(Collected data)
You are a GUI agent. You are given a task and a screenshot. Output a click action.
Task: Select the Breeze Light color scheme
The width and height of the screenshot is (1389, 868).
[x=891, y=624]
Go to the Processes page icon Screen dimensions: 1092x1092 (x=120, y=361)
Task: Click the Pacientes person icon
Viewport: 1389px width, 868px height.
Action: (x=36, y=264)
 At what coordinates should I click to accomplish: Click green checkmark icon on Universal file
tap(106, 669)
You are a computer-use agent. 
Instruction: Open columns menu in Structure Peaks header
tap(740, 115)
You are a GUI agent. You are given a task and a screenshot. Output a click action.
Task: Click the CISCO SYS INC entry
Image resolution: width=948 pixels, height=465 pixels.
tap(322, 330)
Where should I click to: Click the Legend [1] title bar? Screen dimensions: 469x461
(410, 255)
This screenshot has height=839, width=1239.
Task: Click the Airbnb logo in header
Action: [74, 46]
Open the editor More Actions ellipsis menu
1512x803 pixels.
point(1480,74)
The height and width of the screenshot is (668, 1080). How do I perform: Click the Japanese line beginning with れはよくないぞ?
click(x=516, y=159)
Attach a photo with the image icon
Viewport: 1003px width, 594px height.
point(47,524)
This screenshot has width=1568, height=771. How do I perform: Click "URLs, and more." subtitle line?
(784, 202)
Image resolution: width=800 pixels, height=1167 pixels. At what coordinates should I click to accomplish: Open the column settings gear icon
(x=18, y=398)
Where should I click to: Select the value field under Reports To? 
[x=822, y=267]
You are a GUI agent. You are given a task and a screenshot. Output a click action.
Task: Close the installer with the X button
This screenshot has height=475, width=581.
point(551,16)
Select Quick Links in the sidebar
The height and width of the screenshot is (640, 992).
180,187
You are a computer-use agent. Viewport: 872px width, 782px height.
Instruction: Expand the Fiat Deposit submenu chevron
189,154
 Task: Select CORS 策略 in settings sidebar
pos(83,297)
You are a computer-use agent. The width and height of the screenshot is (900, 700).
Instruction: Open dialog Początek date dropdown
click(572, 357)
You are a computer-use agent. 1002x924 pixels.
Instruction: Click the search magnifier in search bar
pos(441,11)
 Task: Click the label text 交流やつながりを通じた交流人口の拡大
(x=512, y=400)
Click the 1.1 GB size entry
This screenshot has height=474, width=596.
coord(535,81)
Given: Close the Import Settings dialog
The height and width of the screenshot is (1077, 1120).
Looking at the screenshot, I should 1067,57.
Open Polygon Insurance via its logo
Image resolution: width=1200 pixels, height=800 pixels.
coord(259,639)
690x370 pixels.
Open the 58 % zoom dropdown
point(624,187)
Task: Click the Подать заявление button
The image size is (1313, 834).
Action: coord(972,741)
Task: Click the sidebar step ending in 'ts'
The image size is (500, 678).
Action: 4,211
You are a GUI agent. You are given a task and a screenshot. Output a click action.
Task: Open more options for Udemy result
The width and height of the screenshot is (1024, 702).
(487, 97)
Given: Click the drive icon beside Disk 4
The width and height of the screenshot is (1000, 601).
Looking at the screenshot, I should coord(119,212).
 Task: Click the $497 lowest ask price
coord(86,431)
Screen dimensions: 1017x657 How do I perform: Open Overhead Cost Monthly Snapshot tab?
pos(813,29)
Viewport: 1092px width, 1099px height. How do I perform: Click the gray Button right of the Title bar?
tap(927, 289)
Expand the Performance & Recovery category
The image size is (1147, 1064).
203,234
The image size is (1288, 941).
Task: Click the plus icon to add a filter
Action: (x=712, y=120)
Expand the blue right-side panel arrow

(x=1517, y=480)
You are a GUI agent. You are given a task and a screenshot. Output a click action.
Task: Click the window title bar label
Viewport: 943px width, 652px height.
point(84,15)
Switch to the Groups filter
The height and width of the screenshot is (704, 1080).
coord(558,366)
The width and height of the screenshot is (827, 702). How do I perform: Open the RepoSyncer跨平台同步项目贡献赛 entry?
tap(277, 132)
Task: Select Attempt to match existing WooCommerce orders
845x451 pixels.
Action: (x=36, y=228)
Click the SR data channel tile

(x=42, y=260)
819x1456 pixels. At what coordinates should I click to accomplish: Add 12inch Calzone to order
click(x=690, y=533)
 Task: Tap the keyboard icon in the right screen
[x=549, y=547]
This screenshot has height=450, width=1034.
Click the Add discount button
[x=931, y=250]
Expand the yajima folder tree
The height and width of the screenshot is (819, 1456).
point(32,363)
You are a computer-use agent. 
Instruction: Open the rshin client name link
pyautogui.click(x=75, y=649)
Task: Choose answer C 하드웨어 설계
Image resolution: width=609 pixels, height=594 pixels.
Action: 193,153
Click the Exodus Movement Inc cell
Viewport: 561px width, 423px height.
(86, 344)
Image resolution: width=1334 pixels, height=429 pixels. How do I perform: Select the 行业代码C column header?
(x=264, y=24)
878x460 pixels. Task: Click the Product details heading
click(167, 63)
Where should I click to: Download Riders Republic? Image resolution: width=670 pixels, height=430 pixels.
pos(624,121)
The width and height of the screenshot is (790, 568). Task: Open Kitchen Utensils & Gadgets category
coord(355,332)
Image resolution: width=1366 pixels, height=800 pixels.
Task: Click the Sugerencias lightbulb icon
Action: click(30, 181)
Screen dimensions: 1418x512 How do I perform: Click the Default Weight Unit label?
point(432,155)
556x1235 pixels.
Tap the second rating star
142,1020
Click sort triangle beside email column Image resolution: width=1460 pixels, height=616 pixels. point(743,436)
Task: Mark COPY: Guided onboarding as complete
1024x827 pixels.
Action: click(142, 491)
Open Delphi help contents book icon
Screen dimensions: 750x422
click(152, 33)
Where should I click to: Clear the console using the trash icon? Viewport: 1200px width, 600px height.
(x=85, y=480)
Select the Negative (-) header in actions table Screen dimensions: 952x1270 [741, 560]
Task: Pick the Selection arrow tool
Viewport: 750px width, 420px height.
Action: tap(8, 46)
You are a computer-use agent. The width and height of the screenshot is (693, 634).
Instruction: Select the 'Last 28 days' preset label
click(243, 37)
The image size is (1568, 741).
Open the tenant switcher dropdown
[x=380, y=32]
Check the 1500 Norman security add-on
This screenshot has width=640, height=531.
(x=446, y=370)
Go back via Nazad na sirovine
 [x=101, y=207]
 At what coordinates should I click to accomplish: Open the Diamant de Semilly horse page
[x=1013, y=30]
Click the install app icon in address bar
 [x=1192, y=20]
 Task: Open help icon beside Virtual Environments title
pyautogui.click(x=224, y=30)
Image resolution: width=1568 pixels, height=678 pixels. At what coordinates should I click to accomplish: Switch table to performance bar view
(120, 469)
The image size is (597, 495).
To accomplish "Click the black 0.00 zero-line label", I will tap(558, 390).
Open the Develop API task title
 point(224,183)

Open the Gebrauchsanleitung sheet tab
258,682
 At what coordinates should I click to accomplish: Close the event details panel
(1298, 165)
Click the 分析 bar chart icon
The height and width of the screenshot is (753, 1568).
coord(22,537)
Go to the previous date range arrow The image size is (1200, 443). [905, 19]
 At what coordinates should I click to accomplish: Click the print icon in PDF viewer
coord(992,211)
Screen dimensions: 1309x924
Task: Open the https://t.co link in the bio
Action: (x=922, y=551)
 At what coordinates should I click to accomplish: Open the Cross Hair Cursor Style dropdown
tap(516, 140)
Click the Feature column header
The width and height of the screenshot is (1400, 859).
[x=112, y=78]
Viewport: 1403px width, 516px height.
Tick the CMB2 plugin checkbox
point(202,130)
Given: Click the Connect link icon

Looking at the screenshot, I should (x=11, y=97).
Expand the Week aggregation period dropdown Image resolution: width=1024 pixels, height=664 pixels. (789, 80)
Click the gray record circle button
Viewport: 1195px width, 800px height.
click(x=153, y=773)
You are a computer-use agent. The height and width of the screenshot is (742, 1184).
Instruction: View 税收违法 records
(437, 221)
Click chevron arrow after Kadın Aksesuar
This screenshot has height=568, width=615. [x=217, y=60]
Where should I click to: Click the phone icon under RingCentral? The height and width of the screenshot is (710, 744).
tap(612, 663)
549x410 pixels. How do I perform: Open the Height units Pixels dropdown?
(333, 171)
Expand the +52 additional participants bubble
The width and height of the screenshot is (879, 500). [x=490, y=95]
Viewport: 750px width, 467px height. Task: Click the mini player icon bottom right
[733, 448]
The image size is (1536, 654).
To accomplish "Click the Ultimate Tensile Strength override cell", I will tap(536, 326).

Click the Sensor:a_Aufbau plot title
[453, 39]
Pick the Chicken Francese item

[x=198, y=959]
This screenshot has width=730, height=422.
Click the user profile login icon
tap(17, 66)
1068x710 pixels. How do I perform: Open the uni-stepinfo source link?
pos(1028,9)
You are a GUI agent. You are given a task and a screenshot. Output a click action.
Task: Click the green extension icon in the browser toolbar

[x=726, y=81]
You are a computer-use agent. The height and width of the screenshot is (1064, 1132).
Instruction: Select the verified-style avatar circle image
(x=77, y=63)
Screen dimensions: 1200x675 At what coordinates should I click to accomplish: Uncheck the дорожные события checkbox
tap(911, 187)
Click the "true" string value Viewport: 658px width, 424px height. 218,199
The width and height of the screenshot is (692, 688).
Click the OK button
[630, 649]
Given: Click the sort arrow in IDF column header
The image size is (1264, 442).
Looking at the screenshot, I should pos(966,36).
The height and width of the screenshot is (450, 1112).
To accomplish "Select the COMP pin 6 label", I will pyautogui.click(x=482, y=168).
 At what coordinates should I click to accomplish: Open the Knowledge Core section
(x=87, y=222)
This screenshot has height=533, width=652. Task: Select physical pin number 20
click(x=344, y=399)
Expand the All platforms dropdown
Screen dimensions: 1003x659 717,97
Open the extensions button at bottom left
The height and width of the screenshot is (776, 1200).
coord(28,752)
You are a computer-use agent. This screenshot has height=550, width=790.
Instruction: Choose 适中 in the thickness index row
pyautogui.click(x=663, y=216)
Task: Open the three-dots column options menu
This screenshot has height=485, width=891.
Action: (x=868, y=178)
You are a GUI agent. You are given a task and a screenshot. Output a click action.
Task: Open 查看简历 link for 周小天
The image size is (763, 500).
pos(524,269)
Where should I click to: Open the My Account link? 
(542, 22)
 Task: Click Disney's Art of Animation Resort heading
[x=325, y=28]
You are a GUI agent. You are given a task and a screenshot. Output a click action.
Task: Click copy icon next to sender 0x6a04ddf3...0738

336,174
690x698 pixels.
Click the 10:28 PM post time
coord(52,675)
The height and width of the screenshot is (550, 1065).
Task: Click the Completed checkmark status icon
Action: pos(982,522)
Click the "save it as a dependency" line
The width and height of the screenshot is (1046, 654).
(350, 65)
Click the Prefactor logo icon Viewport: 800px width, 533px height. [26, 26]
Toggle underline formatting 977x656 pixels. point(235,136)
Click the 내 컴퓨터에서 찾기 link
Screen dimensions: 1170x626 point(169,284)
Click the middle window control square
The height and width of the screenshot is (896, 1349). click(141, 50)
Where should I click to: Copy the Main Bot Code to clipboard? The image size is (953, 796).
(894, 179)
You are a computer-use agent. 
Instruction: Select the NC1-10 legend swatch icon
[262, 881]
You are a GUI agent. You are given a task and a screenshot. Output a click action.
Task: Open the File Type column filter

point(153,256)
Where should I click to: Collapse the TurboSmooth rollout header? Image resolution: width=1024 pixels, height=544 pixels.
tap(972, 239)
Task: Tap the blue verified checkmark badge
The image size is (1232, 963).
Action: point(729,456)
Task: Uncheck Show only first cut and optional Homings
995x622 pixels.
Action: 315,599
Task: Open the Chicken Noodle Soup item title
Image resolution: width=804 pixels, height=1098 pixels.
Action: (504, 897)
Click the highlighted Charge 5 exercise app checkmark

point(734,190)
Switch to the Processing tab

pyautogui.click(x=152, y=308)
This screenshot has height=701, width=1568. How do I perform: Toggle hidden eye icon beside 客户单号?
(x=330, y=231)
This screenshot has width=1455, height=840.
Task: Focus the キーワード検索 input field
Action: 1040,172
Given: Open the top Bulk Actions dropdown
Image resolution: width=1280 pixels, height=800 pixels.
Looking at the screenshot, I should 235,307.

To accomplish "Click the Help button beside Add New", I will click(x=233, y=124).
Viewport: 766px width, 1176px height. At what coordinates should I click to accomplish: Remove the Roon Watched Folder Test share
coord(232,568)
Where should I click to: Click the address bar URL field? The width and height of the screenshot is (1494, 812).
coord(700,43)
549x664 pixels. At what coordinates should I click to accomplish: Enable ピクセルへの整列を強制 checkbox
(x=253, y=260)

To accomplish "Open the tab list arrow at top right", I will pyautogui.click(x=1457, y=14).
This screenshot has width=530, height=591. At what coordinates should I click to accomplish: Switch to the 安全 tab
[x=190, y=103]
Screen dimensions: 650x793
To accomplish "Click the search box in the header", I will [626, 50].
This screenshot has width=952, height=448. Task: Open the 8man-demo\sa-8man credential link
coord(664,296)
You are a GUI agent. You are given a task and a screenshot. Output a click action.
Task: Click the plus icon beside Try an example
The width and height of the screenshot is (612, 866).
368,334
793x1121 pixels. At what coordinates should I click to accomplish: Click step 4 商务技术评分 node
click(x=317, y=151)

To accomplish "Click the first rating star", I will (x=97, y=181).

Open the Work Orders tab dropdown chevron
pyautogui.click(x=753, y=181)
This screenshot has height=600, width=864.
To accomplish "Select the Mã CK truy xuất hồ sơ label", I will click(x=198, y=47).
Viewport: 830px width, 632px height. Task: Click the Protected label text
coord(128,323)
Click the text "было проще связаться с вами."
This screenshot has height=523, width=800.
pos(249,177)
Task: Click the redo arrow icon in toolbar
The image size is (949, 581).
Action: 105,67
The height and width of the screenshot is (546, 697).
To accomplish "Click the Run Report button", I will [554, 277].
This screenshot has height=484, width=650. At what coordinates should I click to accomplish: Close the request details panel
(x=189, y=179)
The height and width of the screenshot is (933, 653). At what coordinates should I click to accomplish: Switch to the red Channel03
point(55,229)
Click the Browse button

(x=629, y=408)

## Problem to solve
Look back at the data above. Transcribe exactly the lines starting at the line that contains "Instruction: Click the" and ending at the line that contains "Task: Click the window title bar label".

## Exercise solution
Instruction: Click the search magnifier in search bar
pos(441,11)
 Task: Click the label text 交流やつながりを通じた交流人口の拡大
(x=512, y=400)
Click the 1.1 GB size entry
This screenshot has height=474, width=596.
coord(535,81)
Given: Close the Import Settings dialog
The height and width of the screenshot is (1077, 1120).
Looking at the screenshot, I should 1067,57.
Open Polygon Insurance via its logo
Image resolution: width=1200 pixels, height=800 pixels.
coord(259,639)
690x370 pixels.
Open the 58 % zoom dropdown
point(624,187)
Task: Click the Подать заявление button
The image size is (1313, 834).
Action: coord(972,741)
Task: Click the sidebar step ending in 'ts'
The image size is (500, 678).
Action: 4,211
You are a GUI agent. You are given a task and a screenshot. Output a click action.
Task: Open more options for Udemy result
The width and height of the screenshot is (1024, 702).
(487, 97)
Given: Click the drive icon beside Disk 4
The width and height of the screenshot is (1000, 601).
Looking at the screenshot, I should coord(119,212).
 Task: Click the $497 lowest ask price
coord(86,431)
Screen dimensions: 1017x657 How do I perform: Open Overhead Cost Monthly Snapshot tab?
pos(813,29)
Viewport: 1092px width, 1099px height. How do I perform: Click the gray Button right of the Title bar?
tap(927, 289)
Expand the Performance & Recovery category
The image size is (1147, 1064).
203,234
The image size is (1288, 941).
Task: Click the plus icon to add a filter
Action: (x=712, y=120)
Expand the blue right-side panel arrow

(x=1517, y=480)
You are a GUI agent. You are given a task and a screenshot. Output a click action.
Task: Click the window title bar label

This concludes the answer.